The new law would cap sick days accrued to be used toward a teachers’ retirement, raise health insurance contributions for state employees hired between 2003 and 2008, and also put new teachers into hybrid cash-balance pension plans instead of a traditional defined benefit plan.

Bevin did not attend the hearing, but posted a series of tweets expressing his sentiments, arguing that teachers would not lose their pensions.

In the Supreme Court hearing, Justice Michelle Keller asked Pitt if the constitutional measure is about informing the public—especially those affected by changes—of “what really is in a bill?”

Pitt replied that the bill’s passage was proper because it bore many similarities to an older version that was rejected earlier in the year, and argued that the legislature is allowed to write its own rules for what it considers a “reading” under the separation of powers doctrine. He added that, if the court axes the pension law, it will create legal issues for other pivotal laws passed similarly.

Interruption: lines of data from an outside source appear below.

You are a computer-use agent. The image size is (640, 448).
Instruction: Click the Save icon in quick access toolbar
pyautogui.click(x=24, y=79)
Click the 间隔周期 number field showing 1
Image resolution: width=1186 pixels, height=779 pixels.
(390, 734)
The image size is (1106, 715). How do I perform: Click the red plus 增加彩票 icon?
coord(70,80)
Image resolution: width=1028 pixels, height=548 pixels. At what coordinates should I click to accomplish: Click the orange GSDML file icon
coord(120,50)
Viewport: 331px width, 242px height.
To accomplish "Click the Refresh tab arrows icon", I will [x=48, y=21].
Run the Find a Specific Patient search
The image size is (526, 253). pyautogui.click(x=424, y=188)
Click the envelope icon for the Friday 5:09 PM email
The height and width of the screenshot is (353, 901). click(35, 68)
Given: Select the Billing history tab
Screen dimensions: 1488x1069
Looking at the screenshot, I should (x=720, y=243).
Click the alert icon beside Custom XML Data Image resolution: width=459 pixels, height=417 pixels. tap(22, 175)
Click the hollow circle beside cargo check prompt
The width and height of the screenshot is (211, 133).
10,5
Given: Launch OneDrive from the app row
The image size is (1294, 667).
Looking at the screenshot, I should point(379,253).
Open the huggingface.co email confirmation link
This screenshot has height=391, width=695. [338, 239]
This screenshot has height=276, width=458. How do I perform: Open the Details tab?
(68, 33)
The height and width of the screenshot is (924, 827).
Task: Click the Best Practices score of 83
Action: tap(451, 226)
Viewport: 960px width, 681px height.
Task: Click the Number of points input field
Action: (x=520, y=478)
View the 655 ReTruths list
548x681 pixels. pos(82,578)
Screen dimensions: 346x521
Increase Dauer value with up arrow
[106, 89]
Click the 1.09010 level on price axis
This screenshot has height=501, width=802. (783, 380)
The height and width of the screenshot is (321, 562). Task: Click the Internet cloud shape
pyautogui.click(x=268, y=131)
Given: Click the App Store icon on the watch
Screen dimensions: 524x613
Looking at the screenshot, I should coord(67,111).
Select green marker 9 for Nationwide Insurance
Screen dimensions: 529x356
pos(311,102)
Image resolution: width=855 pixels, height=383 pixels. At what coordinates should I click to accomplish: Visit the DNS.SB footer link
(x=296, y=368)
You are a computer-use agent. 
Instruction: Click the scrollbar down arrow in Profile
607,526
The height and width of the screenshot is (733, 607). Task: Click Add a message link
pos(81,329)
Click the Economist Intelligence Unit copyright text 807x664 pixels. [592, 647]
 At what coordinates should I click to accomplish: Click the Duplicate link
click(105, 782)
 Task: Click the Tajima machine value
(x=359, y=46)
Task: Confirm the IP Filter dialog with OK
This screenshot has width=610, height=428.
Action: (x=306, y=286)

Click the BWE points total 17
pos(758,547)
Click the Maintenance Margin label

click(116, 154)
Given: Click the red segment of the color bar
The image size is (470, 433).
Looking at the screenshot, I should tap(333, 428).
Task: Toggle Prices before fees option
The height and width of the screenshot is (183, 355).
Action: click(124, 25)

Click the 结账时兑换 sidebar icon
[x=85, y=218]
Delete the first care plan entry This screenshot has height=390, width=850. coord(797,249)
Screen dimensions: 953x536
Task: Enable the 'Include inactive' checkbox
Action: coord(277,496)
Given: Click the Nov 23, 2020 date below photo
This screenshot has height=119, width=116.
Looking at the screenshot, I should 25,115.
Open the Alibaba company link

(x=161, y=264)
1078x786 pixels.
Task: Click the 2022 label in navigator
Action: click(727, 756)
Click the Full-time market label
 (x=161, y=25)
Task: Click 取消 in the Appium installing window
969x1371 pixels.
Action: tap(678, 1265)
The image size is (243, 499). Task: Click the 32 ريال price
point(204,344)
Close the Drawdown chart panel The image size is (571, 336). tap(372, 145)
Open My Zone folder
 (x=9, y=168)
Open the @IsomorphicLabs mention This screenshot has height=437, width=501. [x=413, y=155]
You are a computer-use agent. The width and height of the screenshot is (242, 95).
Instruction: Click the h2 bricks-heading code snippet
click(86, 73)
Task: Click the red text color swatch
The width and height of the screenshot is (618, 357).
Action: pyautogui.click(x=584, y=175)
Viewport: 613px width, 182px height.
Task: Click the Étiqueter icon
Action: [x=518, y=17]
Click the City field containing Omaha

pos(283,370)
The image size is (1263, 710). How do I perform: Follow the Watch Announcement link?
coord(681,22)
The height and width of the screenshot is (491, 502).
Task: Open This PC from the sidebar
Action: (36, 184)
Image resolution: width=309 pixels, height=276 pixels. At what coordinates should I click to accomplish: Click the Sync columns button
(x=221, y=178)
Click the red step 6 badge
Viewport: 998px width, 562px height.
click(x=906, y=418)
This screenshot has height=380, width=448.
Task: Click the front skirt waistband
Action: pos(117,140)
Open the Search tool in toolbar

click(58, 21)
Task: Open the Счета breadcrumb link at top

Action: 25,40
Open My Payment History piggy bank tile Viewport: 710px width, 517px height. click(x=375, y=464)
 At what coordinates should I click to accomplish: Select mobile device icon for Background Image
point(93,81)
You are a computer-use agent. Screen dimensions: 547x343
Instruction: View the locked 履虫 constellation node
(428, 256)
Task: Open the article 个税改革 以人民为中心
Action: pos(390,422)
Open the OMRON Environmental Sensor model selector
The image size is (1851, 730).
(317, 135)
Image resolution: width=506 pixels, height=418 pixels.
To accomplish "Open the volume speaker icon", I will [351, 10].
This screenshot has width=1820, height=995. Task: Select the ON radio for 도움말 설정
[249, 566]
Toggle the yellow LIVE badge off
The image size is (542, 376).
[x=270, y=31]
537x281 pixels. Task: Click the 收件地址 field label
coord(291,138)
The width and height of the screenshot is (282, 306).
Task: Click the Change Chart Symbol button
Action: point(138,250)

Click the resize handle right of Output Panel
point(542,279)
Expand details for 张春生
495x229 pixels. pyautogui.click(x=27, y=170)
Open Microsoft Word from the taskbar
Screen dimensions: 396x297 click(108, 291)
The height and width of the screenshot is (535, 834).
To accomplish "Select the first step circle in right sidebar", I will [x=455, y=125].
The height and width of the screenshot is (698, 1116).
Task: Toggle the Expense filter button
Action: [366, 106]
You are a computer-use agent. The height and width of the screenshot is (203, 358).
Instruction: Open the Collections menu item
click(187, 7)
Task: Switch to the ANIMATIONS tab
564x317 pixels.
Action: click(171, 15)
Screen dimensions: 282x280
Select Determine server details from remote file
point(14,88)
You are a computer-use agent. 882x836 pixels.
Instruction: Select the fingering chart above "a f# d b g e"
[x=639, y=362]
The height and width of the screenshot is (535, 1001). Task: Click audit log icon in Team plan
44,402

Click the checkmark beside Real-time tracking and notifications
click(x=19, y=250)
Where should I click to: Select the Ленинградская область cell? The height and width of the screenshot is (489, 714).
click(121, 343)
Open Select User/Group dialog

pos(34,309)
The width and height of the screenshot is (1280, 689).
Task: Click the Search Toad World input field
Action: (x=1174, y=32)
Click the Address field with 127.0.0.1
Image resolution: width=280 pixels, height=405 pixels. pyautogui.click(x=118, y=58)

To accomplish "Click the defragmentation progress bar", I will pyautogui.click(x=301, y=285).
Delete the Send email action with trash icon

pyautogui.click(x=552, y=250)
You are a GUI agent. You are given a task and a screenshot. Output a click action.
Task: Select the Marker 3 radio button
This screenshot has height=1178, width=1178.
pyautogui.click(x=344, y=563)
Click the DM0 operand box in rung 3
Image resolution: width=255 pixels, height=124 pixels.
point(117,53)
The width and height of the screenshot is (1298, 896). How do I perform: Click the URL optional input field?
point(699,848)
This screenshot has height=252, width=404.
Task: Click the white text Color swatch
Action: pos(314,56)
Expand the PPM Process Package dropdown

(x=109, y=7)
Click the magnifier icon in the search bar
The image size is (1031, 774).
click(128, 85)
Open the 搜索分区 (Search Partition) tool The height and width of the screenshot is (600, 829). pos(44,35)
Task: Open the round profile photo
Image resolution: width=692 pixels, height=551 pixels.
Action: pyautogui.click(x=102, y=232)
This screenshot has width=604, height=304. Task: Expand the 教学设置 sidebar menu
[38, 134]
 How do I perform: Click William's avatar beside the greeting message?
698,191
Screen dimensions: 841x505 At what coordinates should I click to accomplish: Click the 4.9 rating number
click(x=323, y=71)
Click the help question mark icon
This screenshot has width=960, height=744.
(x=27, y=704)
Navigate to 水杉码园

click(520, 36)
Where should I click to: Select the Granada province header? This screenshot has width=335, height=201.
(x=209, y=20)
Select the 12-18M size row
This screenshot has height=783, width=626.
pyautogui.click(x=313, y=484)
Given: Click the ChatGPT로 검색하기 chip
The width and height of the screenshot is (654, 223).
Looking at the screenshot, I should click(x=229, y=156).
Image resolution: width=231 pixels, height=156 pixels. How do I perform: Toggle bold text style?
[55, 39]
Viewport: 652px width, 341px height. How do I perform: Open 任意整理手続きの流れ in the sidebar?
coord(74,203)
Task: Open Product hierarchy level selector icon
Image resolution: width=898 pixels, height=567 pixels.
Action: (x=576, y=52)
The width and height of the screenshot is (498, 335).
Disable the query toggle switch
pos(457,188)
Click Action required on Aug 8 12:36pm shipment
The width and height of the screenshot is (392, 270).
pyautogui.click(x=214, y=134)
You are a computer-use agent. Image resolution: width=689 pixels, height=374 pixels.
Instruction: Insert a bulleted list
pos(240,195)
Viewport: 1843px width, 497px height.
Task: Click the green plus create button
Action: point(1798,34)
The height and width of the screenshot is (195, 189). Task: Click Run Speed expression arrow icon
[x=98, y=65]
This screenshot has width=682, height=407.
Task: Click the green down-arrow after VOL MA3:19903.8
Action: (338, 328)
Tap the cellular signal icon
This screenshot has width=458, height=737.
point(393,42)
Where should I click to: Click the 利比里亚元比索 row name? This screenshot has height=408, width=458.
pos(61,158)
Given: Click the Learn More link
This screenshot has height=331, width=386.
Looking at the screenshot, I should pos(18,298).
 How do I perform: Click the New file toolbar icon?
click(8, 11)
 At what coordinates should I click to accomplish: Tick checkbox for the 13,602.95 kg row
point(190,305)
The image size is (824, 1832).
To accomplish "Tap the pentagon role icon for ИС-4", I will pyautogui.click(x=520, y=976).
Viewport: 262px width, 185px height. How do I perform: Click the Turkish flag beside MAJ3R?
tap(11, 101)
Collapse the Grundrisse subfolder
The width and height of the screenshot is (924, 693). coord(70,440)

Pitt told reporters that legislators “knew what they were voting on.”

Beshear countered that argument, saying the process clearly violated the three-reading provision and that the law breaks the “inviolable contract” of the state constitution.

He also argued that it was not possible for lawmakers to read the bill and understand its contents within such a short timeframe.

“There is no way they knew the contents of what they were voting on,” he said.

Beshear told media that “under the constitution, an 11-page sewer bill can’t become a 291-page pension bill and pass in just six hours,” he said.

Beshear is running for governor next year, as Bevin seeks another term.

Kentucky’s Supreme Court will decide the verdict in the coming weeks.

“This is going to boil down to our strict separation of powers in the state and their unwillingness to step back and erode what has been called ‘most strict’ in the firmest separation of powers within the United States,” said Pitt.